:: TO DO ::
Please transcribe every record below exactly as written.

:: STORED DATA ::
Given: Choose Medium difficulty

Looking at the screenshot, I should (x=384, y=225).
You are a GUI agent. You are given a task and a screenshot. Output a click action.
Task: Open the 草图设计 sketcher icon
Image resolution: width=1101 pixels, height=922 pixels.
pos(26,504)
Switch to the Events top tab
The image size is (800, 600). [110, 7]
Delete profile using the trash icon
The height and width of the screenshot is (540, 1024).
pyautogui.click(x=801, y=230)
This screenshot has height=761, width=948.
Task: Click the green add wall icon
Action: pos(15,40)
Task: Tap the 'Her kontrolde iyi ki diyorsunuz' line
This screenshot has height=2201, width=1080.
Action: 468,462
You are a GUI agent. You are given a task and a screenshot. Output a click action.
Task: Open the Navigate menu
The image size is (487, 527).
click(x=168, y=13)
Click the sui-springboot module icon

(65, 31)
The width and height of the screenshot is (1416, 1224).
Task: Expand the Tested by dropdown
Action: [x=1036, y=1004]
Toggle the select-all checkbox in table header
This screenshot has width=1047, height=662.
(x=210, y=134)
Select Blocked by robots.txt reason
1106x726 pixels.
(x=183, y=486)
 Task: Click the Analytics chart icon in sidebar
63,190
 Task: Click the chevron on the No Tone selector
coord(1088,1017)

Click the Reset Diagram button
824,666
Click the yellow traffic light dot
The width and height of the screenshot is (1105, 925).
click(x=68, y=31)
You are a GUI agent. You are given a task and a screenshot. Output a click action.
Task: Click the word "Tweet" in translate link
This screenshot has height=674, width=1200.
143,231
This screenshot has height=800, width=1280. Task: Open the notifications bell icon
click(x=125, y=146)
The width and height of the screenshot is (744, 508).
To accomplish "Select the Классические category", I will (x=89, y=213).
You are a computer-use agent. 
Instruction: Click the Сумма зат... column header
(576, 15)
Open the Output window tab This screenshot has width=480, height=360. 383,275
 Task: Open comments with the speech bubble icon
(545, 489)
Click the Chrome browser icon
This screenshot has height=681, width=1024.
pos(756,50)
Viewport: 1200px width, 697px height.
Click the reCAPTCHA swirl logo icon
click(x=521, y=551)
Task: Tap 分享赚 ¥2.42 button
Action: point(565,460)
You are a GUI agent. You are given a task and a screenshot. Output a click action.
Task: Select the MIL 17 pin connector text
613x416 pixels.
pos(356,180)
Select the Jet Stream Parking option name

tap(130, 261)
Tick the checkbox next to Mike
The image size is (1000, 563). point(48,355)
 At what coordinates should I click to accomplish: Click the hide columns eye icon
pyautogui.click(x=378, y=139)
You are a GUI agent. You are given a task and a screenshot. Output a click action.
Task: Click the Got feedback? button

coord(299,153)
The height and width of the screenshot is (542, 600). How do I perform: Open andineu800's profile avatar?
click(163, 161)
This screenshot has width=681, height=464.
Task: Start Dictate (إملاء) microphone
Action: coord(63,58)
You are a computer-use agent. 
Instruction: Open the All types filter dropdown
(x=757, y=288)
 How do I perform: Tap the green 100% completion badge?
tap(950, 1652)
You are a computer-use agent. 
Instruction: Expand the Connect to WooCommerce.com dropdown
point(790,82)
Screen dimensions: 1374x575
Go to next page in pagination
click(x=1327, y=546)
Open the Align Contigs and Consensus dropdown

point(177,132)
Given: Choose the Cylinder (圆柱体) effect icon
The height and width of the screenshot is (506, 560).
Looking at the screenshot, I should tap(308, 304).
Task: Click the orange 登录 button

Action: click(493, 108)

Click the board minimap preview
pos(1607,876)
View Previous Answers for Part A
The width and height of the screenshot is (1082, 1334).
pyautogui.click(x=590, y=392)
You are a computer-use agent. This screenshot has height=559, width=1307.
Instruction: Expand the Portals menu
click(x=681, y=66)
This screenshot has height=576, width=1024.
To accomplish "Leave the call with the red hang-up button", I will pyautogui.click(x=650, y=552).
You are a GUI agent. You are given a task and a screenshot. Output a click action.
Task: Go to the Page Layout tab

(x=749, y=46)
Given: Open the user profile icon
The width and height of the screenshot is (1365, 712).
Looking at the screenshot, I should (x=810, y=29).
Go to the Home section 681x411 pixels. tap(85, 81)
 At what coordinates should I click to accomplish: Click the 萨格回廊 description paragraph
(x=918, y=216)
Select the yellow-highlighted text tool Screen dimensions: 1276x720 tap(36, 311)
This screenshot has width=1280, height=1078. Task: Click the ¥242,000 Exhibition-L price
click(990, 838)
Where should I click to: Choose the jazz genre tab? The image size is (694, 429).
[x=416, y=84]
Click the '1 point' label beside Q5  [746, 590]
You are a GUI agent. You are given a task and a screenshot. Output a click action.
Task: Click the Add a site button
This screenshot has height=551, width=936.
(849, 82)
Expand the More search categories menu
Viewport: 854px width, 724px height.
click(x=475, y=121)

:: TASK SOLUTION ::
Given: Choose Medium difficulty

Looking at the screenshot, I should (x=384, y=225).
You are a GUI agent. You are given a task and a screenshot. Output a click action.
Task: Open the 草图设计 sketcher icon
Image resolution: width=1101 pixels, height=922 pixels.
pos(26,504)
Switch to the Events top tab
The image size is (800, 600). [110, 7]
Delete profile using the trash icon
The height and width of the screenshot is (540, 1024).
pyautogui.click(x=801, y=230)
This screenshot has height=761, width=948.
Task: Click the green add wall icon
Action: pos(15,40)
Task: Tap the 'Her kontrolde iyi ki diyorsunuz' line
This screenshot has height=2201, width=1080.
Action: 468,462
You are a GUI agent. You are given a task and a screenshot. Output a click action.
Task: Open the Navigate menu
The image size is (487, 527).
click(x=168, y=13)
Click the sui-springboot module icon

(65, 31)
The width and height of the screenshot is (1416, 1224).
Task: Expand the Tested by dropdown
Action: [x=1036, y=1004]
Toggle the select-all checkbox in table header
This screenshot has width=1047, height=662.
(x=210, y=134)
Select Blocked by robots.txt reason
1106x726 pixels.
(x=183, y=486)
 Task: Click the Analytics chart icon in sidebar
63,190
 Task: Click the chevron on the No Tone selector
coord(1088,1017)

Click the Reset Diagram button
824,666
Click the yellow traffic light dot
The width and height of the screenshot is (1105, 925).
click(x=68, y=31)
You are a GUI agent. You are given a task and a screenshot. Output a click action.
Task: Click the word "Tweet" in translate link
This screenshot has height=674, width=1200.
143,231
This screenshot has height=800, width=1280. Task: Open the notifications bell icon
click(x=125, y=146)
The width and height of the screenshot is (744, 508).
To accomplish "Select the Классические category", I will (x=89, y=213).
You are a computer-use agent. 
Instruction: Click the Сумма зат... column header
(576, 15)
Open the Output window tab This screenshot has width=480, height=360. 383,275
 Task: Open comments with the speech bubble icon
(545, 489)
Click the Chrome browser icon
This screenshot has height=681, width=1024.
pos(756,50)
Viewport: 1200px width, 697px height.
Click the reCAPTCHA swirl logo icon
click(x=521, y=551)
Task: Tap 分享赚 ¥2.42 button
Action: point(565,460)
You are a GUI agent. You are given a task and a screenshot. Output a click action.
Task: Select the MIL 17 pin connector text
613x416 pixels.
pos(356,180)
Select the Jet Stream Parking option name

tap(130, 261)
Tick the checkbox next to Mike
The image size is (1000, 563). point(48,355)
 At what coordinates should I click to accomplish: Click the hide columns eye icon
pyautogui.click(x=378, y=139)
You are a GUI agent. You are given a task and a screenshot. Output a click action.
Task: Click the Got feedback? button

coord(299,153)
The height and width of the screenshot is (542, 600). How do I perform: Open andineu800's profile avatar?
click(163, 161)
This screenshot has width=681, height=464.
Task: Start Dictate (إملاء) microphone
Action: coord(63,58)
You are a computer-use agent. 
Instruction: Open the All types filter dropdown
(x=757, y=288)
 How do I perform: Tap the green 100% completion badge?
tap(950, 1652)
You are a computer-use agent. 
Instruction: Expand the Connect to WooCommerce.com dropdown
point(790,82)
Screen dimensions: 1374x575
Go to next page in pagination
click(x=1327, y=546)
Open the Align Contigs and Consensus dropdown

point(177,132)
Given: Choose the Cylinder (圆柱体) effect icon
The height and width of the screenshot is (506, 560).
Looking at the screenshot, I should tap(308, 304).
Task: Click the orange 登录 button

Action: click(493, 108)

Click the board minimap preview
pos(1607,876)
View Previous Answers for Part A
The width and height of the screenshot is (1082, 1334).
pyautogui.click(x=590, y=392)
You are a computer-use agent. This screenshot has height=559, width=1307.
Instruction: Expand the Portals menu
click(x=681, y=66)
This screenshot has height=576, width=1024.
To accomplish "Leave the call with the red hang-up button", I will pyautogui.click(x=650, y=552).
You are a GUI agent. You are given a task and a screenshot. Output a click action.
Task: Go to the Page Layout tab

(x=749, y=46)
Given: Open the user profile icon
The width and height of the screenshot is (1365, 712).
Looking at the screenshot, I should (x=810, y=29).
Go to the Home section 681x411 pixels. tap(85, 81)
 At what coordinates should I click to accomplish: Click the 萨格回廊 description paragraph
(x=918, y=216)
Select the yellow-highlighted text tool Screen dimensions: 1276x720 tap(36, 311)
This screenshot has width=1280, height=1078. Task: Click the ¥242,000 Exhibition-L price
click(990, 838)
Where should I click to: Choose the jazz genre tab? The image size is (694, 429).
[x=416, y=84]
Click the '1 point' label beside Q5  [746, 590]
You are a GUI agent. You are given a task and a screenshot. Output a click action.
Task: Click the Add a site button
This screenshot has height=551, width=936.
(849, 82)
Expand the More search categories menu
Viewport: 854px width, 724px height.
click(x=475, y=121)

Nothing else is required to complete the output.